Run a job that has been scheduled

Parameters:
  • job (PipelinerJob) – The job to run

  • run_in_foreground (bool) – Should the job be run in the foreground instead of being spun off as a separate process, for testing

schedule_continue_job(job_to_continue: str, params_dict: dict | None = None, comments: str | None = None) PipelinerJob

Schedule a job to run

Adds the job to the pipeline with scheduled status, does not run it

Parameters:
  • job_to_continue (str) – the name of the job to continue

  • params_dict (dict) – Parameters to change in the continuation job.star file. {param name: value}

  • comments (str) – comments to add to the job’s jobinfo file

Returns:

The

PipelinerJob object for the newly scheduled job

Return type:

PipelinerJob

schedule_job(job_input: str | Dict[str, str | float | int | bool], comment: str | None = None, alias: str | None = None) PipelinerJob

Schedule a job to run

Adds the job to the pipeline with scheduled status, does not run it

Parameters:
  • job_input (str) – The path to a run.job or job.star file that defines the parameters for the job or a dictionary containing job parameters

  • comment (str) – Comments to put in the job’s jobinfo file

  • alias (str) – Alias to give to the job

Returns:

The PipelinerJob object for the scheduled job

set_alias(job: str, new_alias: str | None)

Set the alias for a job

Parameters:
  • job (str) – The name of the job to set the alias for

  • new_alias (str) – The new alias

Raises:

ValueError – If the alias could not be set for any reason.

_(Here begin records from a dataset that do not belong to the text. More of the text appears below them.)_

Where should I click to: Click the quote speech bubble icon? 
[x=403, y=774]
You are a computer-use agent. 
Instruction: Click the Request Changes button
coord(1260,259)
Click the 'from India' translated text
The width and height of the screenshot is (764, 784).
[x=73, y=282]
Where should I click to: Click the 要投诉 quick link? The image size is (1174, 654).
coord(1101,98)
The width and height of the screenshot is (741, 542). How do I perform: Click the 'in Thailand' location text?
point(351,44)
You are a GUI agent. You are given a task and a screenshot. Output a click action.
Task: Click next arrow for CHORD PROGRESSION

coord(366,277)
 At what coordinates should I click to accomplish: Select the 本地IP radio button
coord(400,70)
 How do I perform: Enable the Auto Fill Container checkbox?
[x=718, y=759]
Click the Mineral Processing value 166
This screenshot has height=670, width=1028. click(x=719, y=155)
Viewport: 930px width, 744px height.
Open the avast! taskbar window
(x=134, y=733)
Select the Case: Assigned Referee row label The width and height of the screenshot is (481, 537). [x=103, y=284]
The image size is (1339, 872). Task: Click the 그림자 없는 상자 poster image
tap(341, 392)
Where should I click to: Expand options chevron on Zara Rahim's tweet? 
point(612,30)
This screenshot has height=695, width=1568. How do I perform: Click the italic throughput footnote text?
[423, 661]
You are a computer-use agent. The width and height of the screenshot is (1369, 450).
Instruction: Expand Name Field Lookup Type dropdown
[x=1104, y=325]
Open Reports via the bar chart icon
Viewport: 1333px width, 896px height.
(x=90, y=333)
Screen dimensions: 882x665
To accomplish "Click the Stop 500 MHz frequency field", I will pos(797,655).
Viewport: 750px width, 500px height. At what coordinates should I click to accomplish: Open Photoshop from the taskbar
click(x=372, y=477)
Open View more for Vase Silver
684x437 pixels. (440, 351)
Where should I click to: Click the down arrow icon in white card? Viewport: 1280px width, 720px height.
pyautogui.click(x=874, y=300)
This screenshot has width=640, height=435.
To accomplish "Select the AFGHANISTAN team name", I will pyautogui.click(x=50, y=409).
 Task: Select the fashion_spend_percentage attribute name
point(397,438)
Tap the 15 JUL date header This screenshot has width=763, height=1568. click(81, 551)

stop_schedule(schedule_name: str) bool

Stops a currently running schedule

Kills the process running the schedule and marks the currently running job as aborted. Works to stop schedules that were started using the RELION GUI or pipeliner.

Parameters:

schedule_name (str) – The name of the schedule to stop

Returns:

True If the schedule was stopped, False if the schedule could not be found to stop

Return type:

bool

undelete_job(job: str) bool

Restores a job from the Trash back into the project

Also restores the job’s alias if one existed

Parameters:

job (str) – The job to undelete

Returns:

True If a job was restored, otherwise False

Return type:

bool

update_job_status(job: str, new_status: str)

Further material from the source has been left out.